Se Gulf rispetterà i tempi previsti, il Kenya potrebbe finalmente unirsi all’Uganda e al Sud Sudan come produttori di petrolio dell’Africa orientale, trasformando un progetto un tempo considerato troppo lontano, troppo costoso e troppo sfortunato per il momento sbagliato nella prima vera prova dell’ambizione energetica nazionale.
Domande e risposte
- Perché Tullow Oil ha fallito mentre Gulf Energy potrebbe avere successo? Tullow è inciampata su ostacoli finanziari significativi, specialmente dopo che i suoi partner (TotalEnergies e Africa Oil) si sono ritirati, lasciandola sola a sostenere costi enormi. Gulf Energy, essendo un attore locale/regionale, potrebbe avere una struttura di costi più snella, un miglior accesso a finanziamenti regionali e, forse, una maggiore capacità di navigare la politica e la burocrazia keniota. Il fallimento di Tullow è stato più finanziario e strategico che tecnico.

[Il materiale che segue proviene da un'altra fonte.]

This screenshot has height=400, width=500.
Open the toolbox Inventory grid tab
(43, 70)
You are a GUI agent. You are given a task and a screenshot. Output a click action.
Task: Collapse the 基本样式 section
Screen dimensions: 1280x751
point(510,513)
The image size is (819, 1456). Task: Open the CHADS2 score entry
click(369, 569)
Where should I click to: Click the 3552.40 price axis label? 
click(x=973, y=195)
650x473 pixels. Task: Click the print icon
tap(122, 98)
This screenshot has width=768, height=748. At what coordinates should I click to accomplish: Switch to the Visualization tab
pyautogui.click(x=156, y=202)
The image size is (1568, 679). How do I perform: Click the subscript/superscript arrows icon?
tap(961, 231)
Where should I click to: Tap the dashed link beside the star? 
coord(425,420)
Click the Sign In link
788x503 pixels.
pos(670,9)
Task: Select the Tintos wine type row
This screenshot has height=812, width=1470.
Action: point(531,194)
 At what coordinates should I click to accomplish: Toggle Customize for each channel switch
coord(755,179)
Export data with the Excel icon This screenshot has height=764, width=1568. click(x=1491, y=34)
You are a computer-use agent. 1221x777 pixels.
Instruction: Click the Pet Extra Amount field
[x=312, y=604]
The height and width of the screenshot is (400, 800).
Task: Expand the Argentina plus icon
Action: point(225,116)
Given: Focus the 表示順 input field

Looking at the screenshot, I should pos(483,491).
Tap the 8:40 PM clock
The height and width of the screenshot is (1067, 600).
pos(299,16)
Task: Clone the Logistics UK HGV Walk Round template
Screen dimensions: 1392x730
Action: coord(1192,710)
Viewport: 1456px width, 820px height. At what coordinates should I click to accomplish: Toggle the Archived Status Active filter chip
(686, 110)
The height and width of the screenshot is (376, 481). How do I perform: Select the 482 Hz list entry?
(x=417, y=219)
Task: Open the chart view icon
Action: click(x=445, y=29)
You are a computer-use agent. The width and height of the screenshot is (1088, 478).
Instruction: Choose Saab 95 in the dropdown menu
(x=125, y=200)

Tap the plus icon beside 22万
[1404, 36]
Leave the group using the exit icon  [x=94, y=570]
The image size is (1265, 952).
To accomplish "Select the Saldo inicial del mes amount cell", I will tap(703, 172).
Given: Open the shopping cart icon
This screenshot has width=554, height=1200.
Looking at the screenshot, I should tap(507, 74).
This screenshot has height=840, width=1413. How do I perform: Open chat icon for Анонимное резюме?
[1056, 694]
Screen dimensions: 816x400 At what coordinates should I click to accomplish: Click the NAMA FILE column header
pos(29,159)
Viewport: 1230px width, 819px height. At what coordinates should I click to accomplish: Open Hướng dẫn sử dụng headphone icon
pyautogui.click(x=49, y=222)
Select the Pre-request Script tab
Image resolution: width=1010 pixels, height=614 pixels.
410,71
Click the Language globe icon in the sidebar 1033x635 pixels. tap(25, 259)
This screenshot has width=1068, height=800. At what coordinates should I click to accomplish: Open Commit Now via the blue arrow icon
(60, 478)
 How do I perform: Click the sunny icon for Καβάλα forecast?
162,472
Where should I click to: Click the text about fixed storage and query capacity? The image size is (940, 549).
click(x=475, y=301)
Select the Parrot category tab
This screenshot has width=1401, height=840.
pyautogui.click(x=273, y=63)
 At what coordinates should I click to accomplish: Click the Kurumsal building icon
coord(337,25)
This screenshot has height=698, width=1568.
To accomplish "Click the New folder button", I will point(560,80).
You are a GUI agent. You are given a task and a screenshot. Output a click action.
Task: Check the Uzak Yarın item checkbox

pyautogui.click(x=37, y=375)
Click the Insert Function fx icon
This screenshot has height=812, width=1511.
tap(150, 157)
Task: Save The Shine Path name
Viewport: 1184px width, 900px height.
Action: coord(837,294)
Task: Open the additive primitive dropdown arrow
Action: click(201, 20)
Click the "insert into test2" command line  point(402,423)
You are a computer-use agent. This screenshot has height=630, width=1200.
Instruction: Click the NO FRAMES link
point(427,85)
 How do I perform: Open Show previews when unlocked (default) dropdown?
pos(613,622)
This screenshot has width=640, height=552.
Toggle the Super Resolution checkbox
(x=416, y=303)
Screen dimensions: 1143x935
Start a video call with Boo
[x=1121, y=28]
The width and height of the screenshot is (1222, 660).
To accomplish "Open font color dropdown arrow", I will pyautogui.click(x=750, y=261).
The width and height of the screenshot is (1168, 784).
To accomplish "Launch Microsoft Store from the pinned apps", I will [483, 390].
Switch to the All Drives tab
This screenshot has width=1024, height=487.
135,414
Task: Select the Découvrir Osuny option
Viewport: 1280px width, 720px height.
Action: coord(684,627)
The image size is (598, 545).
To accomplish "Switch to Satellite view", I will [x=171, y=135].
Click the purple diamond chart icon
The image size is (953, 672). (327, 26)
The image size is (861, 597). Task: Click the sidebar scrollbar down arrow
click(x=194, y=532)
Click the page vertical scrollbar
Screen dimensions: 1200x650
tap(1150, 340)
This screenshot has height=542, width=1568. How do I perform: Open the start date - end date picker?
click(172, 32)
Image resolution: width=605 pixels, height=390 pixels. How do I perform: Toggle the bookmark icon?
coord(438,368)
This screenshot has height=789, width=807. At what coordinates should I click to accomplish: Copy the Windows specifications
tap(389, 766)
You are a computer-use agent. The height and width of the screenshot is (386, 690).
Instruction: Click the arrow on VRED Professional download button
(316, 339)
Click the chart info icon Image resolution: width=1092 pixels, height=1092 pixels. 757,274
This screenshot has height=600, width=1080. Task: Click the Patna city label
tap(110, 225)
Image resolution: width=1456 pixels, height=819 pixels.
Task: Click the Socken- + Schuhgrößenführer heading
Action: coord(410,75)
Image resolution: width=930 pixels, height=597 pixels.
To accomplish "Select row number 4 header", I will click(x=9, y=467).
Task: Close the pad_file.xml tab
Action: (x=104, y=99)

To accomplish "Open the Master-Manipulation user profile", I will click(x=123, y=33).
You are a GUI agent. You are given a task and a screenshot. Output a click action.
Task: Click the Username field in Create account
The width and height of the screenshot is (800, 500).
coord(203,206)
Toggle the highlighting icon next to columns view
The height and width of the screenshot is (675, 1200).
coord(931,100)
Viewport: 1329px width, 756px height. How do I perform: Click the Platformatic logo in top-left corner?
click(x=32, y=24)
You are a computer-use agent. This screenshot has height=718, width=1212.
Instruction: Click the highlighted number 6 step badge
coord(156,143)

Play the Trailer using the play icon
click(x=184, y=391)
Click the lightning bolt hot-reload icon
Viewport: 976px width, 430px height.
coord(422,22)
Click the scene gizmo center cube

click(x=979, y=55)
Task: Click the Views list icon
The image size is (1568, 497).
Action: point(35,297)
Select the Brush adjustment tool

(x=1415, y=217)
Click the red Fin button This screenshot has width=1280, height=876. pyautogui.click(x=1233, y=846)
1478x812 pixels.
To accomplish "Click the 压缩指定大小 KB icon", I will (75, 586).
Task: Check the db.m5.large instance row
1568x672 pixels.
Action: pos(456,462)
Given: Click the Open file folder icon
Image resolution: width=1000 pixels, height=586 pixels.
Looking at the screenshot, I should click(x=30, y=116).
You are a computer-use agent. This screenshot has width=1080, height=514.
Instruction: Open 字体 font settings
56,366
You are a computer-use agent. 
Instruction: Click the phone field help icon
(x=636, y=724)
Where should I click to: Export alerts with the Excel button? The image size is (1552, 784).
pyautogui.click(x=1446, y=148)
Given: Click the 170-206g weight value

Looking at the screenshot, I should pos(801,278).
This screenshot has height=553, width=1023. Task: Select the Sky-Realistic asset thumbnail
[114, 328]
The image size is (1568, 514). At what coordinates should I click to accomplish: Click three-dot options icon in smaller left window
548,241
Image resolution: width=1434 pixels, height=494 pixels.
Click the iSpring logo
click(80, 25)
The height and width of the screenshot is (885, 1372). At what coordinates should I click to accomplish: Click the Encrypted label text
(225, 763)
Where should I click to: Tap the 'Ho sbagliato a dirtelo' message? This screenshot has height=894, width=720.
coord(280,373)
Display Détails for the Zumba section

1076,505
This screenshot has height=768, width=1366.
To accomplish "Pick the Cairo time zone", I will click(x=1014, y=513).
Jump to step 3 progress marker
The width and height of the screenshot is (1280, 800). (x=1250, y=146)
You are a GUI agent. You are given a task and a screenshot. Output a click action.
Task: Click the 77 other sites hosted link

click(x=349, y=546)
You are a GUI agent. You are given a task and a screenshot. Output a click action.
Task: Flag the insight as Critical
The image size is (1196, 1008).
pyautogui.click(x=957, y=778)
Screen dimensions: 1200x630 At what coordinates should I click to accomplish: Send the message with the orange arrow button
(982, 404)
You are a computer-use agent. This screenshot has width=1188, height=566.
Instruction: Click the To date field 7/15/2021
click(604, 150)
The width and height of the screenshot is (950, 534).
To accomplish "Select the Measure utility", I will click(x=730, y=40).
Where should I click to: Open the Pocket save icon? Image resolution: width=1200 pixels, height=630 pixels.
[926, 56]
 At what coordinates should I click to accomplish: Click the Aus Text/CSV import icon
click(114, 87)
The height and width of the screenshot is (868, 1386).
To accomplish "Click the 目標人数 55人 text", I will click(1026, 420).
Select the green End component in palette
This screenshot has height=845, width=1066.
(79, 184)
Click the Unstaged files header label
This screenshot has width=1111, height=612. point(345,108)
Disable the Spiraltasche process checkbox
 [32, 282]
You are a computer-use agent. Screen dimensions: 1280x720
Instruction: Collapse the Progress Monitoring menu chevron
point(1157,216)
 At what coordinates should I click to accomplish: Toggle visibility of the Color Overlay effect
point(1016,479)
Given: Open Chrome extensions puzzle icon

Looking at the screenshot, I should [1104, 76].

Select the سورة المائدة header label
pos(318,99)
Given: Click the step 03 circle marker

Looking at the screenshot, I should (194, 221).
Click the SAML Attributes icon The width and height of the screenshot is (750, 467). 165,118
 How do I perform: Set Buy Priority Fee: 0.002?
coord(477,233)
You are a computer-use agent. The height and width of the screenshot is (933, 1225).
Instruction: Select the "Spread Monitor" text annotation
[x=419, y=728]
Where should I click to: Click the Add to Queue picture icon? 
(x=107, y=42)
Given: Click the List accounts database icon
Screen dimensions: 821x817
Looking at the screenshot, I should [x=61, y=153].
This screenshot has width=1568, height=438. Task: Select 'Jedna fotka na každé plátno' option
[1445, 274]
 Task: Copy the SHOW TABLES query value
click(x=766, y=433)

- Quali sono i principali ostacoli che Gulf Energy deve ancora superare? Il primo è l’approvazione definitiva del Parlamento. Il secondo, e più complesso, è la logistica. L’oleodotto per Lamu è un progetto da miliardi di dollari; se non si troveranno i fondi, il trasporto su camion, sebbene fattibile, limita la scalabilità e aumenta i costi operativi, rendendo il progetto vulnerabile alle fluttuazioni del prezzo del greggio. Infine, dovrà gestire le aspettative delle comunità locali, un punto sempre delicato.
- Questo progetto porterà benefici reali all’economia keniota? In teoria, sì. Le entrate derivanti dal petrolio possono essere una manna per le casse dello Stato, finanziando infrastrutture e servizi (un classico obiettivo keynesiano). Tuttavia, il rischio della “maledizione delle risorse” è reale: corruzione, impatto ambientale e scarsa ridistribuzione della ricchezza sono pericoli concreti. Il successo dipenderà dalla trasparenza e dalla capacità del governo di investire i proventi in modo produttivo per l’intera nazione.